15. On his return to Rome Tiberius introduced his son Drusus to public life, but immediately afterwards moved from the Pompeian House in the 'Keels' to another residence in the Gardens of Maecenas (also on the Esquiline Hill) where he lived in strict retirement. Before three years had passed, however, Gaius and Lucius Caesar were both dead; Augustus then adopted Tiberius as a son, along with Agrippa Postumus, their only surviving brother; and Tiberius was himself obliged to adopt his nephew Germanicus. He thereupon ceased to act as the head of the Claudian family, surrendering all the privileges which this position entailed; and, because now theoretically in pupillage to his adoptive father Augustus, made no more gifts, freed no more slaves, and even refunded all inheritances and legacies which could not be entered to a private savings account. Yet Augustus did everything possible to advance Tiberius's reputation, especially after having to disown Agrippa Postumus; for by this time it had become pretty clear who the next Emperor must be.
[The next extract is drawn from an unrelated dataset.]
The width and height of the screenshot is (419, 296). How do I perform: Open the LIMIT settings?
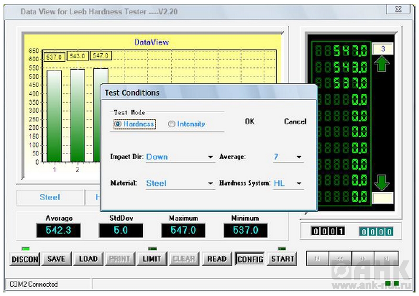(x=152, y=259)
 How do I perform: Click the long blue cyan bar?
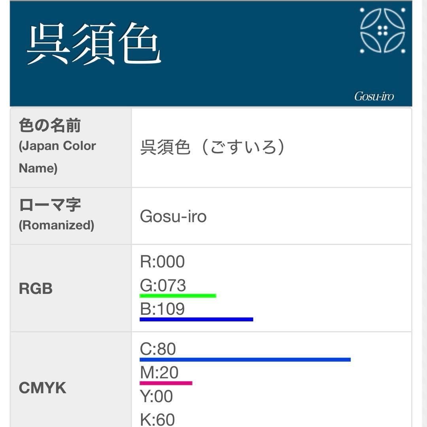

16. Tiberius was given another three years of tribunicial power, with the task of pacifying Germany; and the Parthian envoys who visited Augustus at Rome, with messages from their King, were instructed to present themselves before Tiberius, too, in Germany. There followed the Illyrian revolt, which he was sent to suppress, and which proved to be the most bitterly fought of all foreign wars since Rome had defeated Carthage. Tiberius conducted it for three years at the head of fifteen regular legions and a correspondingly large force of auxiliaries. Supplies were always short, and conditions arduous; but, though often called back to Rome, he never allowed the powerful and active enemy forces to assume the offensive. Tiberius was well paid for his stubbornness, by finally reducing the whole of Illyricum — an enormous stretch of country enclosed by Northern Italy, Noricum, the Danube, Thrace, Macedonia, and the Adriatic Sea — to complete submission.

17. This feat appeared in a still more glorious light when Quinctilius Varus fell in Germany with his three legions: but for the timely conquest of Illyricum, most people realized, the victorious Germans would have made common cause with the Pannonians. Tiberius was therefore voted a triumph and many other distinctions. Proposals were made for decreeing him the surname Pannonicus, or 'the Unconquered', or 'the Devoted'; but Augustus vetoed all these in turn, promising on each occasion that Tiberius would be satisfied with that of 'Augustus', which he intended to bequeath him. Tiberius himself postponed his triumph because of the public mourning for Varus; but entered Rome dressed in a senatorial gown and wreathed with laurel. A tribunal had been built in the Enclosure; on it were four chairs of state, behind which the Senate stood, ranged in a semicircle. Tiberius mounted the steps and took his seat at Augustus's side, the two outer chairs being occupied by the Consuls. From this place of honour he acknowledged the popular cheers, and was then escorted around the appropriate temples.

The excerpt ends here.